Q: I have fine shoulder length hair and want to know the difference between a beveled cut and a layered cut before I go for my appointment.
A: The beveled cut is a form of layering, but the difference in length between the top layer and the bottom layer usually pretty slight – typically no more than two inches. The technique is usually great for thick
hair that looks too “blocky” if cut in a purely blunt fashion. The finished result is an angled “bevel” along the perimeter of the cut that allows the hair to draw closer to the face.
Layering, of course, is pretty commonly understood, but is far more varied than some realize. All of the various looks possible contain combinations and blending of different layering
techniques. Long layers – where the hair is all elevated to a stationary point above the head, work well to create evenly spaced layers all along the length of the hairstyle.
Box layers are generally restricted to interior sections of the hair and are great for finer/thinner hair types to give a solid line along the bottom edge of the hair, yet offer
balance and volume management along the central areas of the head.

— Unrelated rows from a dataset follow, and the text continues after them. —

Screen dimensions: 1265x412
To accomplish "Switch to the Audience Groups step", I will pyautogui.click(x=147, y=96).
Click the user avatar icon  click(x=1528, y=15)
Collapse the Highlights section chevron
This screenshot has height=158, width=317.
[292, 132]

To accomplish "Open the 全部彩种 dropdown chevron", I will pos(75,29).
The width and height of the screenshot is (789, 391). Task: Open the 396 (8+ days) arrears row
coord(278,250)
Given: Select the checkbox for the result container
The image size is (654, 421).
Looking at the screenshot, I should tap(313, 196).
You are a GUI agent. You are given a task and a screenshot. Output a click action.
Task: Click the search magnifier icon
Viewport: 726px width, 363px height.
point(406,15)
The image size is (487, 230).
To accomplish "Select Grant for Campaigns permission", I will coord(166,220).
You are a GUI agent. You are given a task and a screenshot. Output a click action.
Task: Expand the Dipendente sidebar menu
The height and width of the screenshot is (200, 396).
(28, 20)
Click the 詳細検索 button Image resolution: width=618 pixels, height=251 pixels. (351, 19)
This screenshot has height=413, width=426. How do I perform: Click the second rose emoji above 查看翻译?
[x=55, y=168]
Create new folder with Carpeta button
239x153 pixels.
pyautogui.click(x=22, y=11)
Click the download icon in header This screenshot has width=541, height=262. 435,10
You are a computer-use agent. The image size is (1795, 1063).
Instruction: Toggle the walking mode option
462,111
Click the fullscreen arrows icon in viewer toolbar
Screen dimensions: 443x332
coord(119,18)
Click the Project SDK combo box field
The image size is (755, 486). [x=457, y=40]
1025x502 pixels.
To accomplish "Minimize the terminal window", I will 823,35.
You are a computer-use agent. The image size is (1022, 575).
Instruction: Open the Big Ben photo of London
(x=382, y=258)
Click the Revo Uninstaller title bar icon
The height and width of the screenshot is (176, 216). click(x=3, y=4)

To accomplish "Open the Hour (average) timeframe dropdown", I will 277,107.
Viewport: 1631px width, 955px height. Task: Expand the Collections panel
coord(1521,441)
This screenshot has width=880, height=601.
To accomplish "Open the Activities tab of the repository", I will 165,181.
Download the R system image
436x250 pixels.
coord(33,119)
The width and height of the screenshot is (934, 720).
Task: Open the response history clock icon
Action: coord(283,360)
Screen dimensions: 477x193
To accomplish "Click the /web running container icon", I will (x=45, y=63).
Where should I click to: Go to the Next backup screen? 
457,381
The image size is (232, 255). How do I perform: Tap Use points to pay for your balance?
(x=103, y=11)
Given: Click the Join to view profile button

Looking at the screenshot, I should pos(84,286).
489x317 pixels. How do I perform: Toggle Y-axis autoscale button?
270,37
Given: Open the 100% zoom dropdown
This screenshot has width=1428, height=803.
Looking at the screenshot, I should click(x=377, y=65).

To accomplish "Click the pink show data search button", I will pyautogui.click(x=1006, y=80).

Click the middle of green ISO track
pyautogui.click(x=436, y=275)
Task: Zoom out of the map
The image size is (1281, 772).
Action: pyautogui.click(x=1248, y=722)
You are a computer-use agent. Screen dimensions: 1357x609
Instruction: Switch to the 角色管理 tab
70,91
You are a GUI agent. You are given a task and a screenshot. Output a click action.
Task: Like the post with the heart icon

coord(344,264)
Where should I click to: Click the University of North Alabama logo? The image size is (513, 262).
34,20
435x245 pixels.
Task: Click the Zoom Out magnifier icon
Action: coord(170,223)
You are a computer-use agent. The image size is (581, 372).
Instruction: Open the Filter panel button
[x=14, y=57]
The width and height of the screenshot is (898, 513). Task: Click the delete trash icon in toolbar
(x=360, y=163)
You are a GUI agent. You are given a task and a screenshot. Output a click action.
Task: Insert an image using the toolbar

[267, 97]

Uniform layers are great for shorter styles in allowing you to create a flowing textural pattern along the area you are layering. These are created by cutting a guide length, and
then using it to cut the hair immediately surrounding it, then using those cuts to cut the next hair in line. It’s called a travelling guide and allows you to cut the hair to uniform lengths. It’s used most in men’s
hairstyles, and women’s shorter styles.